Renteria, 52, has come full circle. He made his big league debut at Three Rivers Stadium with the Pirates on Sept. 14, 1986, against the Cubs.
The Cubs batted .218 last year with RISP, worst in the National League. Anthony Rizzo doesn’t expect a repeat of that.
“We’re a very confident group,” Rizzo said. “It’s a good thing. There’s a lot of good energy in the dugout and the clubhouse before the game. It’s a tough loss, obviously, but it’s one game. No one’s going home yet. It’s nice to have the energy in here. Runs will be scored.”
– Carrie Muskat
Cubs manager Rick Renteria made history as the first to test baseball’s new expanded instant replay rule in the fifth inning Monday.
The Cubs had runners at first and second with nobody out when pitcher Jeff Samardzija bunted toward third base side. Pirates pitcher Francisco Liriano fielded the ball, and threw to third baseman Pedro Alverez to get the runner, and he then fired to second baseman Neil Walker, who was covering at first.

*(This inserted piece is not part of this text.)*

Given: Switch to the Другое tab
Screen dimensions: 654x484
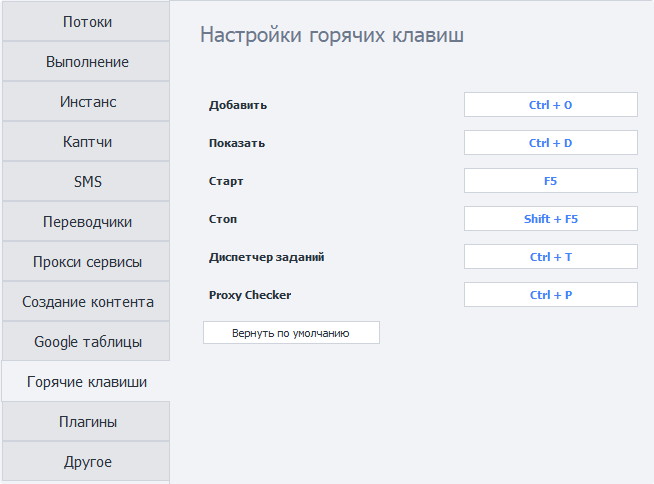Looking at the screenshot, I should [x=86, y=462].
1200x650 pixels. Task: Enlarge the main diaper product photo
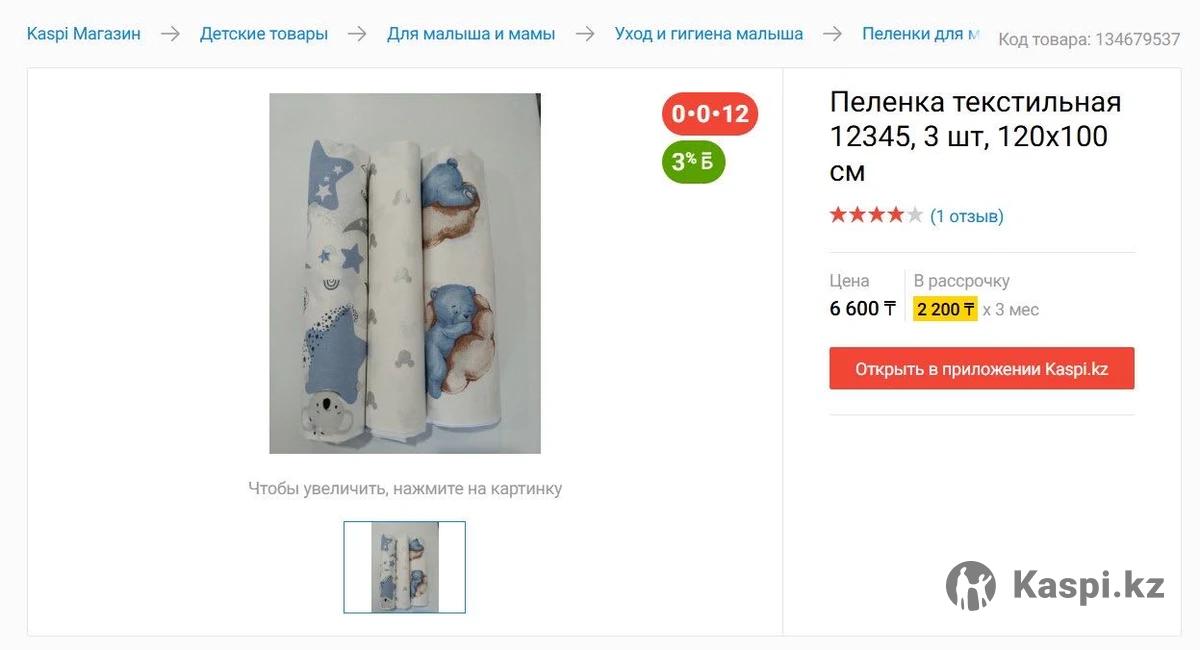[x=405, y=273]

Samardzija signaled safe as he crossed the bag but first base umpire Bob Davidson called the pitcher out. Renteria went out to talk to Davidson, and challenged the call. Davidson and home plate umpire John Hirschbeck went to the headsets and reviewed the play, and the call was confirmed.

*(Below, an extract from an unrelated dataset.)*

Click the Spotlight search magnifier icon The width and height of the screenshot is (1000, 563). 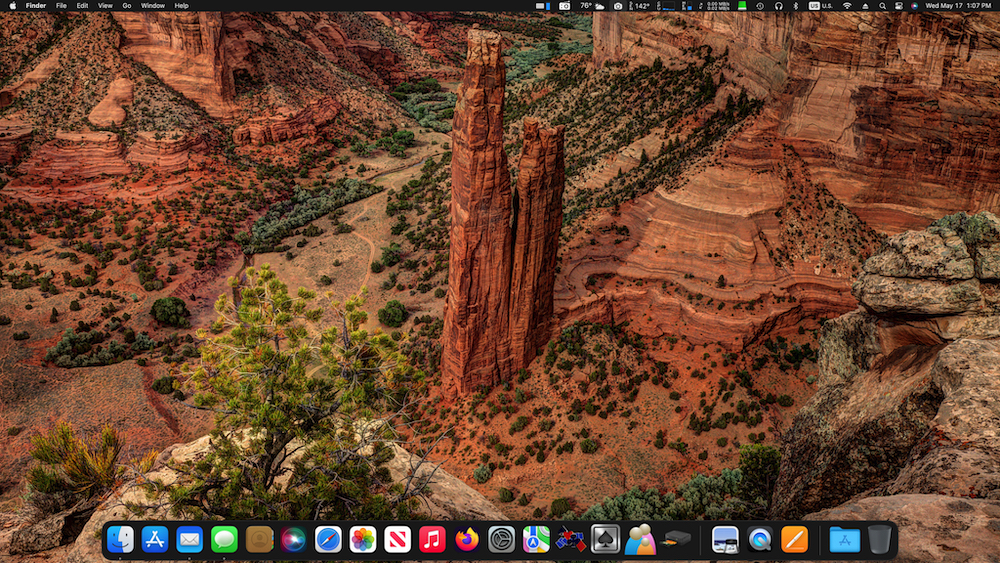pos(882,6)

The replay was shown on the video scoreboard at PNC Park.
The Cubs have video coordinator Naoto Masamoto and quality assurance coach Jose Castro as the eyes in the clubhouse, watching replays of the plays.
“I think like all of us, it’s going to be something that’s ongoing, correcting ourselves, setting up a system to communicate with each other,” Renteria said before the game. “I’m sure we’ll muff some and get some right. The process will be developed and perfected over time. It’s new to everybody and we’re all cognizant of that and we’ll keep trying to do the best we can with that.”
How will Renteria know when to challenge a call?
“First of all, your eyes tell you what’s going on,” he said. “Then, as soon as that happens, obviously, I talk to my bench coach [Brandon Hyde] and we’re on the horn communicating with the people who are going to be reviewing the play and then I’ll try to set it up and look in and get a feel for a signal and we’ll go from there.”